Texte fourni →
--------------------------------------------------

Lorris Murail







Avril 2011

 

 

 

Bonjour Lorris Murail, la première question est un petit rituel sur Plume Libre, pourriez-vous nous en dire un peu plus sur vous ?
Oui mais quoi ? Je ne sais pas ce que valent mes œuvres mais je suis au moins sûr d’une chose : ma vie ne vaudra jamais une biographie.  Elle se partage entre la lecture, l’écriture et la cuisine. Je pense être un assez bon cuisinier et un piètre lecteur. Ecrivain, je vous laisse juge. Sinon, père de quatre filles, infini sujet de contemplation et de satisfaction.

L’envie d’écrire a-t-elle toujours été présente dans votre vie ?
Toujours, cela remonte trop loin pour moi. Mais j’ai toujours été entouré de livres, oui. Plaie familiale.  L’envie d’écrire passe par la découverte des livres des autres. En ce qui me concerne, ce furent pour l’essentiel des romans et nouvelles de science-fiction. Voilà ce que j’ai voulu faire moi-même quand j’ai commencé, adolescent, à noircir quelques pages sur une machine à écrire mécanique (à l’époque il fallait de la volonté, au moins pour enfoncer les touches). Bref, ce n’était pas l’amour de la littérature, plutôt l’intérêt pour ce genre particulier, SF, ou encore fantastique,  qui me poussait. Après, on vieillit, on change.

 

Quelle est votre méthode de travail, avez-vous des petites manies, des rituels au moment d’écrire ?
Je suis un écrivain de nuit, exclusivement. J’ai beaucoup de mal à m’y mettre, chaque fois. Beaucoup moins à m’arrêter. Ne pas avoir de patron est une calamité (désirable entre toutes). Pas de rituel particulier sinon le désir soudain de faire autre chose. J’adore alors être dérangé. Ce que j’aime par-dessus tout, ce n’est pas écrire, c’est avoir écrit. Mais ça, franchement, ça vaut le coup. Pour ce plaisir d’avoir écrit, je suis prêt à tout. Même à écrire.


D’où vient votre inspiration et à quand remonte t-elle ?

Comme dirait Alexandre Vialatte (dont je ne saurais trop vous conseiller les œuvres), mon inspiration remonte à la plus haute antiquité. Elle vient de tellement loin que j’en ignore l’origine. Je ne suis d’ailleurs pas certain d’être inspiré. Mais j’aimerais bien. Vous savez, on a plutôt l’impression d’aller à la mine. On creuse (la cervelle, selon l’expression). Cela se dérobe, c’est démoralisant, si on cherchait de l’or on aurait le sentiment de tamiser du sable et de ne jamais dénicher la moindre paillette. Puis, soudain, c’est là. On sait ce qu’on va faire. Et, franchement, on n’a aucune idée de l’endroit d’où ça vient. On s’en moque. Le principal, c’est d’avoir cette illusion de savoir où on va et d’être assez fou pour croire qu’il faut vraiment y aller. Quand les autres vous disent qu’on a eu raison, on est vraiment soulagé.

--------------------------------------------------

Données affichées →
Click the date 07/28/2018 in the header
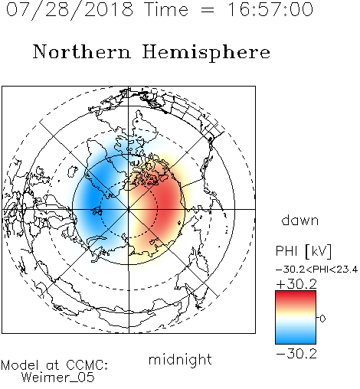tap(70, 10)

--------------------------------------------------

Consignes de l'exercice →
A – D'après l'entretien avec Lorris Murail, répondez brièvement :
(i) Entre quelles activités sa vie se partage-t-elle ?
(ii) Quel genre de livres l'a poussé à écrire à l'adolescence ?
(iii) À quel moment écrit-il ?
B – Reprenez l'entretien avec Lorris Murail à la suite de sa dernière phrase.
Le matériel est indépendant de l'entretien avec Lorris Murail.

Réponses dans l'ordre →
A –
(i) La lecture, l'écriture et la cuisine.
(ii) La science-fiction (romans et nouvelles), ou encore le fantastique.
(iii) La nuit, exclusivement.

B –
Pourriez-vous nous présenter « Les Cornes d’Ivoire » ?

Les Cornes d’Ivoire, dont Afirik est le premier tome (sur trois en principe), est une uchronie.  Soit une sorte d’utopie temporelle, de relecture de l’Histoire dont on a modifié certains événements. En l’occurrence, je n’y suis pas allé avec le dos de la cuiller. J’ai supposé que les sociétés du Nord (européennes) s’étaient effondrées à la suite des ravages des grandes épidémies (peste) et que, simultanément, l’Afrique était parvenue à un niveau de développement proche de celui de notre milieu de XIXème siècle (civilisation de la vapeur et de l’électricité). Mais le point central est l’inversion de l’histoire de l’esclavage. La traite se fait dans l’autre sens. Et mon roman raconte les tourments d’une jeune Blanche, Mari, esclave dans une grande plantation africaine. Le reste est à l’avenant. Les Noirs posent sur les Blancs le regard méprisant ou condescendant que nous avons nous-mêmes posé pendant longtemps (encore aujourd’hui  ?) sur certains peuples que nous jugions inférieurs. Ce roman est celui de la libération de Mari, libération de sa conscience puis libération de son corps. Dans le second volume, elle découvre la terre de ses ancêtres. Le rêve de toute une vie. Mais cette découverte sera  rude, cruelle (sinon, je ne suis pas vraiment méchant, vous savez – ce n’est que de la littérature).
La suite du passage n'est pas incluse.